Postgresql – SQL Database Design: Balance between table scans and row duplication (Address example)

database-designpostgresql

This question is easily illustrated with an example. Suppose I have an Address table, with the columns: address_id, address_line_1,…,address_line_4, locality, region, postcode, country.

This table will be referenced by:

  • Users (home, default billing, default shipping etc.)
  • Venues
  • Orders (billing, shipping)
  • Bookings

Any Address referenced more than once will not be updatable/deletable. For updates in this case, a new Address will be created and linked to as necessary.

I can think of three reasonable ways of storing information in the Address table:

  1. Addresses are unique. Every time a new Address is created (e.g., by a User), the entire table must be scanned to see if the Address already exists. I imagine this solution having an index supporting address_id, and an index supporting the actual Address columns (address_line_1,…,country).
  2. Addresses are unique at the level of the Users or Venues.

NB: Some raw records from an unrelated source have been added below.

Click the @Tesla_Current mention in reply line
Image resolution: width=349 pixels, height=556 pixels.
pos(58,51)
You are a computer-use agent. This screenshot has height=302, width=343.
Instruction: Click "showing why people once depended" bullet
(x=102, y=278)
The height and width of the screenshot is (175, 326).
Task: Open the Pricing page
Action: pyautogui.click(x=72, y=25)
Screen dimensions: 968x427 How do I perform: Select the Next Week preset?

If a new Address is added for a User or Venue, only the Addresses for that User or Venue need to be checked before adding another. Orders/Bookings reference these.
  3. Addresses are not shared at all (i.e., any row in the Address table has precisely one Owner; a User or an Order, etc.). Every time there is a new Order, the appropriate User Addresses are duplicated in the Address table and referenced by the Order.

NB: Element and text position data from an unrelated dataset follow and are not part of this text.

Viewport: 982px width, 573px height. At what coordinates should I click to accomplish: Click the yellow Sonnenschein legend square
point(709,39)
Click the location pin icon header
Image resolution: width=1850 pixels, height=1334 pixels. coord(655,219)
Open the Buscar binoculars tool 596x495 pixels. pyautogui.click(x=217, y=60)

I don't really like the third solution, but choosing between the other two is harder.

Questions

  • Is it practical, at scale, to scan an entire table to see if an Address exists before adding it (Option 1)?
  • Is an index supporting a combination of eight columns reasonable (Option 1)?
  • Or is there value in striking a balance between row uniqueness and the amount of data to be scanned (as in Option 2)?
  • Is there a point at which one option becomes better than the other?

I would appreciate any advice.

Best Answer

Ensuring that addresses are unique is not a trivial problem. You have to assume that people enter their addresses in slightly different ways, abbreviating some parts sometimes, or omitting optional information. Just checking for exact duplicates would probably fail pretty often.

You should consider whether trying to keep addresses unique is worth the effort and complexity.

Addresses of users and addresses of orders are pretty different concepts. A user can change their current address. An order should never be retroactively changed in that way, the address there should always be the delivery address.

You could consider making addresses immutable. Changing an address would always mean creating a new address. This means you can safely point orders to the common address table, as the addresses will never change.

If a user changes their address, you simply add a new address and link it to the user. The old address can be hidden in the UI, soft-deleted or just shown as an address history. But all orders could still reference the old address because it never changes.

  • Is it practical, at scale, to scan an entire table to see if an Address exists before adding it?

That depends entirely on what you consider "at scale", it's not an issue with a few tens of thousands of rows but completely impractical with a billion rows.

  • Is an index supporting a combination of eight columns reasonable (as in Option 1)?

B-Tree indexes are limited to something around 2700 characters. Indexing very large items is typically not a good idea. In Postgres 10, which isn't released yet, you could consider a hash index for this which has a fixed size as far as I understand and should have an advantage for large columns.

But I really think you're asking the wrong question here. In your application, you should know when an address is already in the DB because the user didn't enter it from scratch, but e.g. selected it from the list of addresses already associated with their account.

You don't actually need to enforce uniqueness in your DB, if I understand your problem correctly. And if you'd need to do that, you should always use a unique constraint, which automatically uses an index.